Liputan6.com, Jakarta - Pendiri Haidar Alwi Institute (HAI), R Haidar Alwi, menilai ada beberapa faktor yang membuat PDI Perjuangan (PDIP) sulit bergabung ke dalam pemerintahan Prabowo Subianto-Gibran Rakabuming Raka.
"Pertama, faktor sejarah. Orde lama versus orde baru. Soekarno versus Soeharto. Dan kita tahu, ada Titiek Soeharto bersama Prabowo," ungkap R Haidar Alwi.
Baca Juga
Ia meyakini, orde baru merupakan memori kelam yang sangat membekas dalam ingatan Ketum PDIP, Megawati Soekarnoputri. Baik pada masa awalnya ketika Soeharto menduduki tampuk kekuasaan menggantikan Soekarno, maupun pada akhirnya saat Megawati berperan dalam reformasi tumbangnya orde baru.
Advertisement
"Kedua, faktor SBY," lanjut R Haidar Alwi.
Ia melihat, hingga saat ini Megawati belum bisa menerima kekalahannya dari Susilo Bambang Yudhoyono (SBY) dalam Pilpres 2004. Kala itu, SBY yang menjabat Menko Polhukam Kabinet Gotong Royong Megawati dengan Partai Demokrat yang baru didirikannya berhasil mengalahkan Megawati dengan perolehan suara 60,62 persen berbanding 39,38 persen.
Dua dekade berlalu, kata Haidar, pertemuan antara Megawati dan SBY bisa dihitung jari. Mereka hanya bertemu di acara-acara resmi. SBY sendiri kini merupakan Ketua Majelis Tinggi Partai Demokrat yang tergabung dalam koalisi pendukung Prabowo-Gibran.
"Ketiga, faktor Jokowi," sambung R Haidar Alwi.

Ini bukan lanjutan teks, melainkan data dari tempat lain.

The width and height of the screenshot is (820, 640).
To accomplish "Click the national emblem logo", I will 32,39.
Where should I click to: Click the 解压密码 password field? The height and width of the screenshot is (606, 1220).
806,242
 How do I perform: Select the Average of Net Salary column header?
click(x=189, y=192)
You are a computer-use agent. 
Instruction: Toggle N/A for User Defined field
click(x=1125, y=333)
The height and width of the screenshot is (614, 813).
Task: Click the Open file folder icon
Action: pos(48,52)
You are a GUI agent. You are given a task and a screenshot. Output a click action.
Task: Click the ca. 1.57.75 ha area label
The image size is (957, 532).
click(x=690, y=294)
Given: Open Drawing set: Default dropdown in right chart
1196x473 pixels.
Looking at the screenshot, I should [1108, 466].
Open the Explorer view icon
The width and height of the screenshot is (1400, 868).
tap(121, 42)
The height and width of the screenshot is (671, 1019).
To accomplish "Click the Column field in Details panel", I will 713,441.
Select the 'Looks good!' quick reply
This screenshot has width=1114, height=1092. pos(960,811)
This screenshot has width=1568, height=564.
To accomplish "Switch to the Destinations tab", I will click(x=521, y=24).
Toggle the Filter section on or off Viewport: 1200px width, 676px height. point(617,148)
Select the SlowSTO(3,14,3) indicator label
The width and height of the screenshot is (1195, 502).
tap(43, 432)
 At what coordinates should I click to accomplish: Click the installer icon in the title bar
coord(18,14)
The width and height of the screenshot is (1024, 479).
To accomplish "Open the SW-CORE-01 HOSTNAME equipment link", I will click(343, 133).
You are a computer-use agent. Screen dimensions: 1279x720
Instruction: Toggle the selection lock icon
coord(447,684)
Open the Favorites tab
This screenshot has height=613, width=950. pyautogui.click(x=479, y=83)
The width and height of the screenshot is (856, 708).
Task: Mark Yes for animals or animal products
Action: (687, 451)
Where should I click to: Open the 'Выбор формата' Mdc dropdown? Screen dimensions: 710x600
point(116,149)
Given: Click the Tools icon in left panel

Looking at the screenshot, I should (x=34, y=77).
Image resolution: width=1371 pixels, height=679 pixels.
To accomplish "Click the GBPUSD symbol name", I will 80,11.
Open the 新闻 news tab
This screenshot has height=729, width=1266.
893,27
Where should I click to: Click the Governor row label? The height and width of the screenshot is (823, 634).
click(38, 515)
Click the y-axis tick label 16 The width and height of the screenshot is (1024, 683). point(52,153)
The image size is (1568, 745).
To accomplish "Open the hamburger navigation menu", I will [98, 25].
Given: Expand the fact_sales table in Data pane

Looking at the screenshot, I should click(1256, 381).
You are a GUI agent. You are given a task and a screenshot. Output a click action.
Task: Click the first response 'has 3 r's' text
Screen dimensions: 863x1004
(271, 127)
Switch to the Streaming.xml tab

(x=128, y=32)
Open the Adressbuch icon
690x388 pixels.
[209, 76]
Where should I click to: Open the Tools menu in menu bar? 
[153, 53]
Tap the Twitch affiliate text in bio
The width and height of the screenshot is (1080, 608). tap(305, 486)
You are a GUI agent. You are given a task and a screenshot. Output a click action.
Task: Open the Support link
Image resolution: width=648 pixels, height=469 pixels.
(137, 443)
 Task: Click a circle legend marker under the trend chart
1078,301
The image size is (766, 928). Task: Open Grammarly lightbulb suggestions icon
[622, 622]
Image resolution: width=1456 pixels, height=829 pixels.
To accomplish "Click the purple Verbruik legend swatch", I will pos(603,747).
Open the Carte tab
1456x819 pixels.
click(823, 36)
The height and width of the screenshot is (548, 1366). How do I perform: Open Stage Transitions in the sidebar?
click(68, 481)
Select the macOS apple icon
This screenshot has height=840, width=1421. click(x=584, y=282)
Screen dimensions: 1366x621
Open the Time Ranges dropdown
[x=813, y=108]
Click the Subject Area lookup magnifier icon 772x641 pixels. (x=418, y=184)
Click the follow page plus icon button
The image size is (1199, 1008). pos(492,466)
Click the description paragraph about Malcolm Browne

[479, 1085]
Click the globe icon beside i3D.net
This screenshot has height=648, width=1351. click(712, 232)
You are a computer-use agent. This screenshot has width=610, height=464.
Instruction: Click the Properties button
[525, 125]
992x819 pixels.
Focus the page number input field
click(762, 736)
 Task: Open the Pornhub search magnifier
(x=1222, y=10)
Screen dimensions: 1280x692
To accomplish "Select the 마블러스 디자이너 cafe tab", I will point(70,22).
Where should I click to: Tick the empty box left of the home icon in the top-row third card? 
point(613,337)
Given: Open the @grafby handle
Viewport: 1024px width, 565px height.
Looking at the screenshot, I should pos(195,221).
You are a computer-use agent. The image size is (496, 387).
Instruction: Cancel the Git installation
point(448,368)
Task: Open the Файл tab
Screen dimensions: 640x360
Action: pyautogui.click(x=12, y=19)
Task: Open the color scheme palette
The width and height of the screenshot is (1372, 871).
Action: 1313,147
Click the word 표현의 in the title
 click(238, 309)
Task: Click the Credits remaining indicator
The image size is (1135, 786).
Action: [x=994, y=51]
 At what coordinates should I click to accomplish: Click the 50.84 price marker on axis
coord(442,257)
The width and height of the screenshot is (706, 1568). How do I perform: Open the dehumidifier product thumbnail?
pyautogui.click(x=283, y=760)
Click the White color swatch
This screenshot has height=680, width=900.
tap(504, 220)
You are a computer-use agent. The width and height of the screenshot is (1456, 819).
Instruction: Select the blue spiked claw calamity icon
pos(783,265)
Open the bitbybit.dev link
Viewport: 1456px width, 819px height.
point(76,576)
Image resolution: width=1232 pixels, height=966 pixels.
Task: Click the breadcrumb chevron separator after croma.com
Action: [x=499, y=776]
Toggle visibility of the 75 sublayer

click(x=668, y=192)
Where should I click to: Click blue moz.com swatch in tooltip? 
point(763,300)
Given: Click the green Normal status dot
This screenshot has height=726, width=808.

Dalam pengamatannya, PDI Perjuangan mungkin menganggap Jokowi sebagai pengkhianat. Mulai dari dukungan terhadap Prabowo, pencalonan Gibran sebagai Cawapres, hingga pemecatan Bobby Nasution sebagai kader PDIP.
"Bagi Megawati dan PDIP, semua itu mungkin berbau pengkhianatan," pungkasnya.
Wacana Pertemuan Pertemuan Megawati-Prabowo
Haidar menilai, rencana pertemuan antara Prabowo dengan Megawati tidak bermanfaat secara politik kecuali PDIP bergabung ke dalam pemerintahan Prabowo-Gibran.
"Bahkan mudaratnya lebih besar daripada manfaatnya, karena tidak ada lagi partai politik yang menjadi kontrol kekuasaan jika PDIP bergabung ke dalam pemerintahan Prabowo-Gibran," kata dia.
Menurutnya, kalaupun itu terjadi tentu tidak mudah dan tidak gratis. Ada harga yang harus dibayar misalkan sejumlah kursi menteri untuk PDI Perjuangan.
Terlebih, PDI Perjuangan merupakan partai dengan jumlah kursi terbanyak di DPR dan satu-satunya partai yang belum bergabung ke dalam koalisi pemerintahan Prabowo-Gibran.
"Dengan kondisi demikian, PDIP berada pada posisi tawar yang lebih tinggi. Apalagi PDIP tahu bahwa Prabowo tidak menginginkan adanya oposisi. Karena itu, PDIP pastinya akan jual mahal," jelas R Haidar Alwi.